In some cases a parent might have substantial property and assets but a low income used in the child support assessment. CSA may consider the parent's property and assets, as well as any income, in deciding the appropriate rate of child support to be paid (Abela and Abela (1995) FLC 92-568 and Bendeich and Bendeich (1993) FLC 92-355).

CSA will take into account that child support is intended to meet the day-to-day needs of the child, when considering a parent's capacity to contribute to supporting a child.

It is not sufficient for a parent to say that they are unable to pay child support because their assets produce little or no income or will only produce income at some point in the future. CSA will consider whether the parent has the capacity to restructure their financial affairs to produce an income stream from which to contribute to child support. In these cases, CSA may:

    * identify the relevant assets, determine ownership of such assets and enquire as to any structures designed to divest assets;
    * consider whether the assets are income-producing assets and, if so, when such income will be produced;
    * ascertain the value of the assets;
    * ascertain the parent's ability to convert the assets, or some of the assets, to cash;
    * consider the parent's ability to finance his or her lifestyle; and
    * consider the impact of any property settlement on the parent's assets.

CSA does not have to identify any specific source, property or asset from which a parent should meet the obligation to contribute to the support of the child.

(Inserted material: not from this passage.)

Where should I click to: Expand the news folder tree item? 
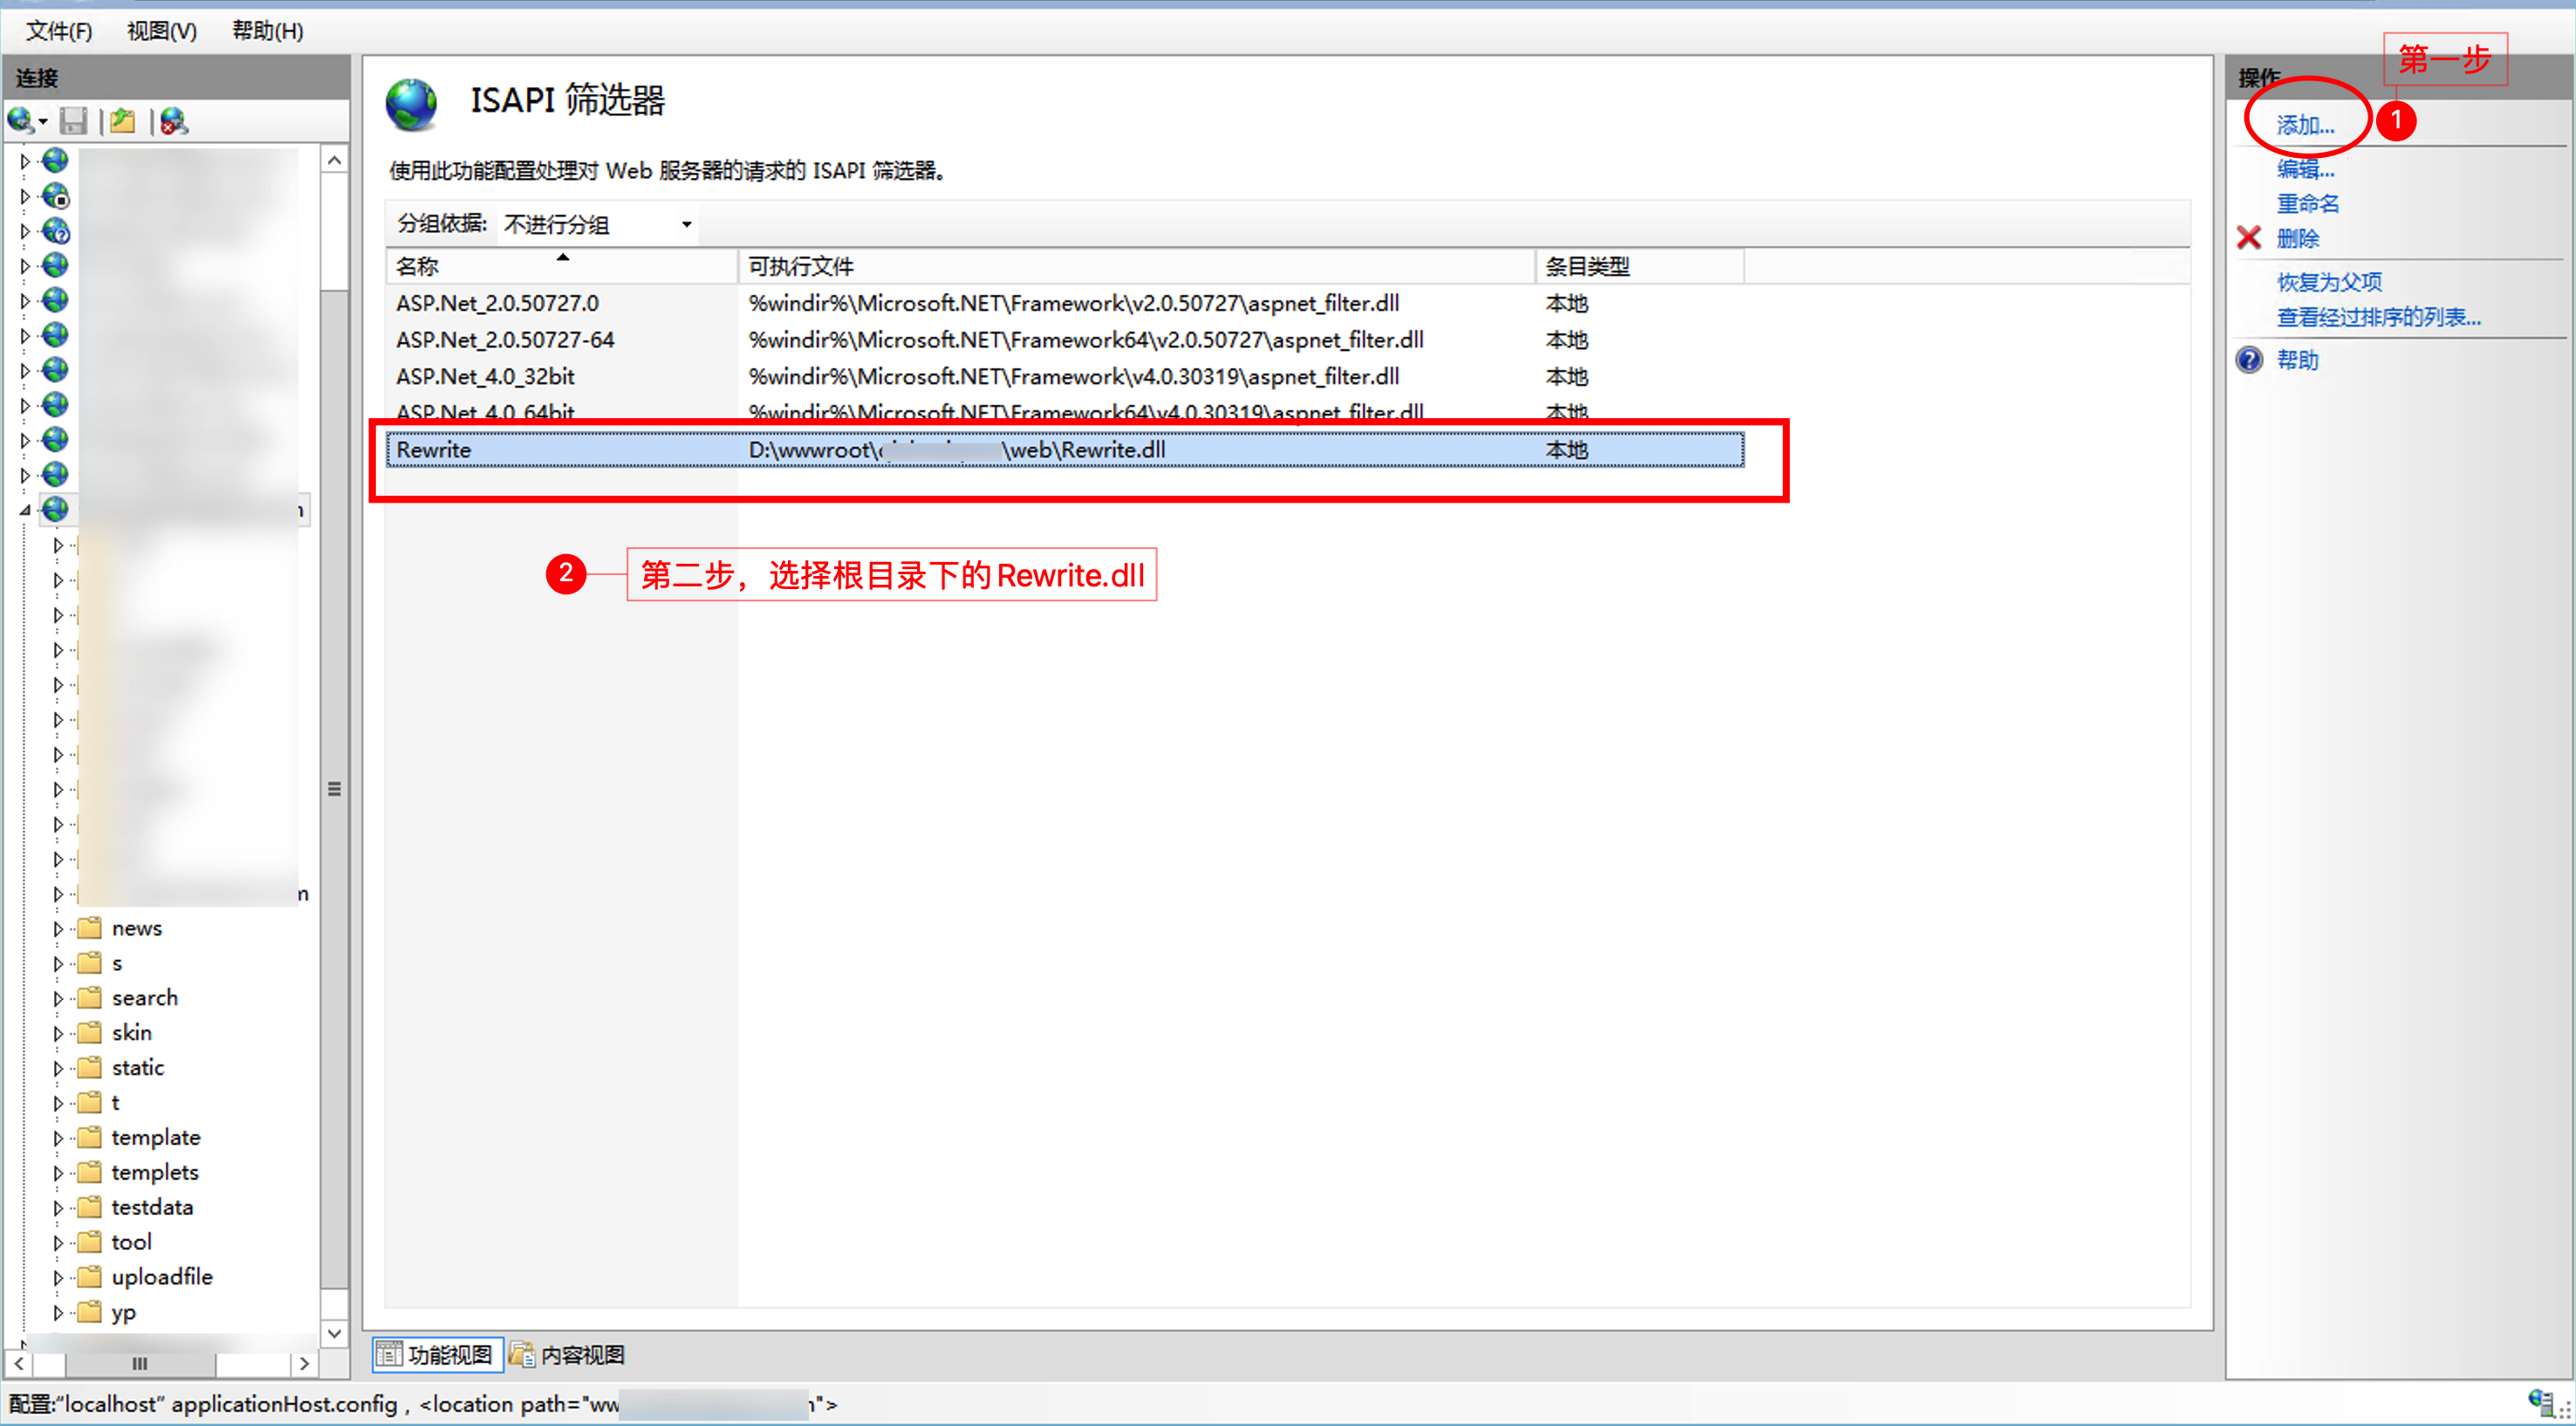[x=59, y=925]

CSA need only consider the parent's financial resources as a whole, including any capacity to borrow against the assets (Dwyer v McGuire (1993) FLC 92-420).
Here's a link to the relevant section in the guide The CSA Guide - 2.6.14: Reason 8 - a parents income, property, financial resources, or earning capacity.

I'd suggest a good look.

It does appear that S110B limits applications to parties so it looks as though you will have to supply what has been requested to be able to contest the SSAT decision in court.

Further Question

The Land formed part of the consideration for a house sale that might have left us unable to a/ Sell the house or b/ Rent the house given its location.  A further query is they have requested the bank account statements for the last 9 months am I able to blot out the salary amounts for my husband?

I can see nowhere under reason 8 that says the salary of other partner is to be considered but am I kidding myself and in essence my husband may have to pay child support?

I am unable to comment too much with the scant information provided except to suggest you consult an advocacy group and seek their advice.  One rather aggressive approach would be to tell the SSAT that you cannot supply the personal information of another person because they won't let you hand it over to them and see where it gets you.

A few random thoughts here.  It seems you have no income they can attach themselves to anyway, so collection action is likely to fail.  If a debt builds up, it builds up.  Do you live in the USA?  If so, how long will it take for the international arrangements to catch up with you?  How effective are they?  How old is the younger child?  

I have noticed that the SSAT has "starched up" recently in pre case conferences.  It is as though they are seeking to use the pre case conference as a way of getting people to withdraw their appeals - suspect it is a product of the case load.